***** READING PASSAGE *****

To recognize faces, we will use Amazon Rekognition collections. A collection is a container for persisting faces detected by the IndexFaces API action. Amazon Rekognition doesn’t store copies of the analyzed images. Instead, it stores face feature vectors as the mathematic representation of a face within the collection.

You can use the facial information in a collection to search for known faces in images, stored videos, and streaming videos.

To create a collection you will first need to configure the AWS CLI:

  1. Create an empty Amazon Rekognition collection using this CLI command:
aws rekognition create-collection --collection-id "Faces" --region us-east-1 
  1. Now, we are going to create an Amazon DynamoDB table for storing unique face feature vectors generated by Amazon Rekognition and the number of coffees each person had.

*****

- TASK BRIEF: Copy out the passage on creating an Amazon Rekognition collection word for word, from its first sentence to its last.

***** PROVIDED DATA *****

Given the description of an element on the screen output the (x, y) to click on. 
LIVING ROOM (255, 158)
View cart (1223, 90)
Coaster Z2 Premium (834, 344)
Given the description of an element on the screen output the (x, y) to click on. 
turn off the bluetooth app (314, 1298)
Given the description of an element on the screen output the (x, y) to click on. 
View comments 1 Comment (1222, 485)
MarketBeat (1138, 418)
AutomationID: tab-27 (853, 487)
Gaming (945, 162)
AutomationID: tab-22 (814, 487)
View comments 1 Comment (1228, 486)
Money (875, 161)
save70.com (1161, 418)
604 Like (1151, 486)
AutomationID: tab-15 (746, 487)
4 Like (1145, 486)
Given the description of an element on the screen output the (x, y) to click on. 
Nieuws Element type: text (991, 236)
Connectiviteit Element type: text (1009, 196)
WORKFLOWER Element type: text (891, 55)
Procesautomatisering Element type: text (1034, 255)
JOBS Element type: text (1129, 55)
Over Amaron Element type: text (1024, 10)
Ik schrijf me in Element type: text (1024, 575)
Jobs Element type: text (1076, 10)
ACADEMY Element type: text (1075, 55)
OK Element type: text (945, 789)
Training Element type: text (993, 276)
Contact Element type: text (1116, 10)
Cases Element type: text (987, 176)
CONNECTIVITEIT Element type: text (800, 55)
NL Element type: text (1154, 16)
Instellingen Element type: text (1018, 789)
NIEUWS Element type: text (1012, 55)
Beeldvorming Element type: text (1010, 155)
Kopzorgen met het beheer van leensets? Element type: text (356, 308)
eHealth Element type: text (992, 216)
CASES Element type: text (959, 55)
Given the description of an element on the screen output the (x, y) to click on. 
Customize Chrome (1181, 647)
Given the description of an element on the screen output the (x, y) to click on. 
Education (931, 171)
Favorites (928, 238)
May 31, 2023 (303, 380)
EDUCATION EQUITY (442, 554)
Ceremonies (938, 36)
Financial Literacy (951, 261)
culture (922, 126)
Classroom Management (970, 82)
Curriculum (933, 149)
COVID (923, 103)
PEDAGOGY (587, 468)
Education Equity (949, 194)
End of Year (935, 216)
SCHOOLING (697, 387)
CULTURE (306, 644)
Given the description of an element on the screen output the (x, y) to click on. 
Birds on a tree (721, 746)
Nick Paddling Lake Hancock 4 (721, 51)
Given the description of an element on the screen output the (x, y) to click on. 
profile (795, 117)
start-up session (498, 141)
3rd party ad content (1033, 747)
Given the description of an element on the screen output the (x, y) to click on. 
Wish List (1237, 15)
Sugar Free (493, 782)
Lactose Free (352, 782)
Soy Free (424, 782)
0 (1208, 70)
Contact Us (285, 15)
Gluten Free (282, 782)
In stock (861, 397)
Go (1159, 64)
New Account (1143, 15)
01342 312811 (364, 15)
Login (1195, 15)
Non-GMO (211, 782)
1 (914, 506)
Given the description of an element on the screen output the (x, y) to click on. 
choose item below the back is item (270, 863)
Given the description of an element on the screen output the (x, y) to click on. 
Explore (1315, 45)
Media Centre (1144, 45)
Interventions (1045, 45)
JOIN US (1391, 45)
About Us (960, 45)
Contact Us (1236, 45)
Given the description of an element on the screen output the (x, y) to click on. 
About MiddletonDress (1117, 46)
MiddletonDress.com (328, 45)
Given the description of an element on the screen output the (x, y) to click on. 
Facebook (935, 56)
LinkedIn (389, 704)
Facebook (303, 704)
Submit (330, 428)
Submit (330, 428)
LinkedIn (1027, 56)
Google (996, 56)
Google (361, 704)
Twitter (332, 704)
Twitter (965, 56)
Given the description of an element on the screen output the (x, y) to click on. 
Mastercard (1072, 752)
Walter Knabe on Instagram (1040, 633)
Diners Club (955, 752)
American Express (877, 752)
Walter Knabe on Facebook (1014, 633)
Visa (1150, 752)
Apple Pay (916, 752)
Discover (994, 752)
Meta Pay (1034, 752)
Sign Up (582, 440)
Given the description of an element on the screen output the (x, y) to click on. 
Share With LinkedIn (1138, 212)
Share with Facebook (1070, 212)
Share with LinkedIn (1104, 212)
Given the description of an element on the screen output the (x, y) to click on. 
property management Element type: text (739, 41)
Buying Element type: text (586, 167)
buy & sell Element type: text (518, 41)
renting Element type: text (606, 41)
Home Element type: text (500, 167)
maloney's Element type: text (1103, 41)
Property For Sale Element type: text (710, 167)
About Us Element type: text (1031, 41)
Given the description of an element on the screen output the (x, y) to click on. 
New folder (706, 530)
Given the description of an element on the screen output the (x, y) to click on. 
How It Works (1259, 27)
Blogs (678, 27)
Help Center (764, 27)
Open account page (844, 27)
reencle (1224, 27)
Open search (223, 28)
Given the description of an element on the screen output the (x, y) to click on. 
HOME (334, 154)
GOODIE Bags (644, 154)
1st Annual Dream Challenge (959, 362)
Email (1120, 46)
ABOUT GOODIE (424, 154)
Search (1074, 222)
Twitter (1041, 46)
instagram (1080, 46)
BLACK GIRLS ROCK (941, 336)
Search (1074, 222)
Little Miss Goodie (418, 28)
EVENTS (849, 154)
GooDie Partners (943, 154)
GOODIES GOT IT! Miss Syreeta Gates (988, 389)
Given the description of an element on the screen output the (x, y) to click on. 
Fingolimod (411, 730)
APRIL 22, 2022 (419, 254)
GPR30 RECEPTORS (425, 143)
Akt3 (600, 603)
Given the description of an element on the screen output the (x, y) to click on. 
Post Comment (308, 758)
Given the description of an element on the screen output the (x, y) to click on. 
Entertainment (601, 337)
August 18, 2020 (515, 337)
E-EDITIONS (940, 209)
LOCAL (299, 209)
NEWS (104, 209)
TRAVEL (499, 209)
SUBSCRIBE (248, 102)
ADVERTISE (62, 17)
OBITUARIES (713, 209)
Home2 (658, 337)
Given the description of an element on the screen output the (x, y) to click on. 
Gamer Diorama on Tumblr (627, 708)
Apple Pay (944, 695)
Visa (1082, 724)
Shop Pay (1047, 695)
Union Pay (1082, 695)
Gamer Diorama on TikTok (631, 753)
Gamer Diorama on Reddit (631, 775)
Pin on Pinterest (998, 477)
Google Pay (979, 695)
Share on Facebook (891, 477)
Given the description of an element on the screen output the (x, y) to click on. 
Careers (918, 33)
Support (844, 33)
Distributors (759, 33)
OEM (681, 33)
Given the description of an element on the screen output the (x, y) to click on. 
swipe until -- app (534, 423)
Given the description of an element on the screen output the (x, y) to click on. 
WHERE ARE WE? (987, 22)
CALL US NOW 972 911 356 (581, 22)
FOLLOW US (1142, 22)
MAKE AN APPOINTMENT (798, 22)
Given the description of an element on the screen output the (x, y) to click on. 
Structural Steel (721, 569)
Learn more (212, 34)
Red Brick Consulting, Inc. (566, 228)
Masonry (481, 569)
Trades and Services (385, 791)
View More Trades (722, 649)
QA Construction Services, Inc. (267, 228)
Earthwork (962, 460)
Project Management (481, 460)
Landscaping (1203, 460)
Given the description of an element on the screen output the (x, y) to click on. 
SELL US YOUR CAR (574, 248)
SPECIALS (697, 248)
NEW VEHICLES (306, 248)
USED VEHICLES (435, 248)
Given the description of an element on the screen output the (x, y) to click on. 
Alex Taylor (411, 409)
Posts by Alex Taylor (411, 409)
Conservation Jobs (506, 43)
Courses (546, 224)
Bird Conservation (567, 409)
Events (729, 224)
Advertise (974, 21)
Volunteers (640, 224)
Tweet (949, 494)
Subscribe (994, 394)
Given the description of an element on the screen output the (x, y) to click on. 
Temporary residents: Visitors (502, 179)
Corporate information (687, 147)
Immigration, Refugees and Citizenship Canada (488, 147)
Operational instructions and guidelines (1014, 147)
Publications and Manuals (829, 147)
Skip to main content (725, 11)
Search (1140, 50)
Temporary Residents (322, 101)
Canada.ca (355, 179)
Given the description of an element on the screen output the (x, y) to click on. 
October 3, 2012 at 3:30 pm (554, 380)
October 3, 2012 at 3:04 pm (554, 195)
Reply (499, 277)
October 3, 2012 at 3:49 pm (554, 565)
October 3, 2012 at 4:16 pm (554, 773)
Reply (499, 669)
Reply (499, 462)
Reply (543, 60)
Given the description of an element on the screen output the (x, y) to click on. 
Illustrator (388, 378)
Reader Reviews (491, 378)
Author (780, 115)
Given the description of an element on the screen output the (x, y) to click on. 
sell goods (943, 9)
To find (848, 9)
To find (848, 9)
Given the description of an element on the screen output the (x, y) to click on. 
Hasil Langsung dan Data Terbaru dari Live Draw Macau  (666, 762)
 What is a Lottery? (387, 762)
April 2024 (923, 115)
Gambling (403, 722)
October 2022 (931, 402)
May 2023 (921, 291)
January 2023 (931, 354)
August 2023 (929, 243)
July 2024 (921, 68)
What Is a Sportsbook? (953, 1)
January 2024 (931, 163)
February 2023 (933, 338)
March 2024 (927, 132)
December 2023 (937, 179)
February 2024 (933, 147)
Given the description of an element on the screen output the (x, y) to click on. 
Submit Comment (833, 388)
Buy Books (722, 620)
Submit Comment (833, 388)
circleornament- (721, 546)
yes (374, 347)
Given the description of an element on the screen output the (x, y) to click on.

*****

- TASK ANSWER:
To recognize faces, we will use Amazon Rekognition collections. A collection is a container for persisting faces detected by the IndexFaces API action. Amazon Rekognition doesn’t store copies of the analyzed images. Instead, it stores face feature vectors as the mathematic representation of a face within the collection.

You can use the facial information in a collection to search for known faces in images, stored videos, and streaming videos.

To create a collection you will first need to configure the AWS CLI:

  1. Create an empty Amazon Rekognition collection using this CLI command:
aws rekognition create-collection --collection-id "Faces" --region us-east-1 
  1. Now, we are going to create an Amazon DynamoDB table for storing unique face feature vectors generated by Amazon Rekognition and the number of coffees each person had.